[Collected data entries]
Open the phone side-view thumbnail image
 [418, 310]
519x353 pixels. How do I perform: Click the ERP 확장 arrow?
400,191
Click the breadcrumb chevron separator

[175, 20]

■ **Try it**: Would you repeat the records above without any changes?

■ **Written answer**:
Open the phone side-view thumbnail image
 [418, 310]
519x353 pixels. How do I perform: Click the ERP 확장 arrow?
400,191
Click the breadcrumb chevron separator

[175, 20]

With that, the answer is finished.